» **Passage**:
- Opening Delimiter -
Why does writing user stories have to suck so much?
I recently heard from a colleague that they were looking for some ideas, tricks, tips and techniques to make user story writing more innovative so they can build a delightful product. Definitely a good idea, but running a good meeting where everyone is engaged, participating and using their brain is not going to create a delightful product all by itself. Creating a delightful product means you understand and appreciate the user’s needs better than your competitors and that does not happen during a story writing workshop. That happens by leaving the office, meeting the user, talking with them and observing their environment.
I think one of the main reasons why story writing sessions suck is that awful user story template many consultant and trainers ask Product Owners and Teams to follow. IMO, the classic template has the Product Owner focused on the wrong thing – defining the feature. What concerns me the most is the format of the classic template pushes all the responsibility to define the feature on the Product Owner.
However, when did the Product Owner in Scrum become the solution provider? I was under the impression that in Scrum, the Product Owner in collaboration with the Team defines the features and the acceptance criteria. If the Product Owner is providing the answer to an engineering problem, I can see why Team members are not that engaged or interesting in writing stories. I can see why people might think user story sessions are boring and not very creative. The Product Owner, in addition to their job, are doing the job of the Team. Trust me – the Product Owner role is time consuming enough that they do not need to take on this additional responsibility of building the product as well.
As a result of the interactions fostered by the classic template, the Product Owner often arrives at user story sessions with a predefined notion about the feature, the engineering solution they want to deliver and a weak understanding of the value the feature provides the user. The Team assumes that since the Product Owner has “figured out” the feature it must be right and there is little or no dialogue about the solution. This is a common situation in Scrum and the net result is boring meetings, user stories that do not leverage any sort of creativity of the Team and a profound lack of innovation. In addition, what we see is an underpowered and underutilized Scrum Team overlying on genius, creativity and energy of one person, the Product Owner. In essence, we have returned the manager to Scrum, but in this time they are in the form of the Product Owner bossing people around and telling them what to do.
I propose this new template which will encourage collaboration, dialogue and correct separation of roles in Scrum.
“As a USER, I want VALUE by\through FEATURE”
To me, the format of this new template focuses the majority of the Product Owner’s thinking in the right area – what value is the Team going to provide the users. Instead of picking apart the solution defined by the Product Owner, most of dialogue in the user story session can be spent understanding the value, the user needs and the constraints. Once that is clear, the Team can propose a solution and together with the Product Owner craft the wording of the feature and acceptance criteria. In addition, the new template encourages healthy role expression in Scrum and supports the values and principles of respect, collaboration, accountability, self-organization and trust.
OK – we got the new template and people focused on the right responsibilities. How do we actually make the meeting not suck? I am a firm believer that people need to be “warmed up” in order to think creativity and discover innovations. My recommendation to improve a user story session would be to dedicate about one-third to one-half of the session to explore the features and requirements using some tools from Gamestorming or Innovation Games. Since I do not speak a lot about Gamestorming, please check out GoGamestorm.com since they have TONS of good techniques you can use to explore.
- Closing Delimiter -
» **Information given**:
- Opening Delimiter -
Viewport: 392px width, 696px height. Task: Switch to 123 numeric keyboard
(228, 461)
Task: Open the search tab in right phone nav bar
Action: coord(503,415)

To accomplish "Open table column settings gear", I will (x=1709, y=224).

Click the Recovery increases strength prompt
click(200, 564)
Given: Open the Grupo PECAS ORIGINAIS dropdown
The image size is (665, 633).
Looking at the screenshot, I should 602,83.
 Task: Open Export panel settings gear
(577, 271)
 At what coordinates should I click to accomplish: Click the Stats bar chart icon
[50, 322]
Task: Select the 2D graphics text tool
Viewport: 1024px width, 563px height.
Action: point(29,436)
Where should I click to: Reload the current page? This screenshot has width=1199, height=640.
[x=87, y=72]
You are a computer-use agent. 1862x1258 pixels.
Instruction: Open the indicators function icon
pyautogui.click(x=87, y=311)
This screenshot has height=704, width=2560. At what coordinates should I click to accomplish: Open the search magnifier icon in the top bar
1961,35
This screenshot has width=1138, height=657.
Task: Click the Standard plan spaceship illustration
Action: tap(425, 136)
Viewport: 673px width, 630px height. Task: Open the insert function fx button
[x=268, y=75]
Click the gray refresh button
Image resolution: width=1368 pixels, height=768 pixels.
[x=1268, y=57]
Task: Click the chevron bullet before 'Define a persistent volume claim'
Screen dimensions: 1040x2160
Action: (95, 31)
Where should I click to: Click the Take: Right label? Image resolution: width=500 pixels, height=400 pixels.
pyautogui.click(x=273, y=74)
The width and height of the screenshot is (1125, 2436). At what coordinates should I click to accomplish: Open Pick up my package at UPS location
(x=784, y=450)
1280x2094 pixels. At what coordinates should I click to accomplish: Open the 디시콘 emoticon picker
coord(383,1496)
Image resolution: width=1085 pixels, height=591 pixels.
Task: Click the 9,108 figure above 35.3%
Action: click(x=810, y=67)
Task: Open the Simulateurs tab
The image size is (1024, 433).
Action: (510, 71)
- Closing Delimiter -
» **Exercise**:
Copy out the section of the passage on user story writing that begins at the words "I recently heard" and stops after "observing their environment.", reproducing it word for word.

» **Task answer**:
I recently heard from a colleague that they were looking for some ideas, tricks, tips and techniques to make user story writing more innovative so they can build a delightful product. Definitely a good idea, but running a good meeting where everyone is engaged, participating and using their brain is not going to create a delightful product all by itself. Creating a delightful product means you understand and appreciate the user’s needs better than your competitors and that does not happen during a story writing workshop. That happens by leaving the office, meeting the user, talking with them and observing their environment.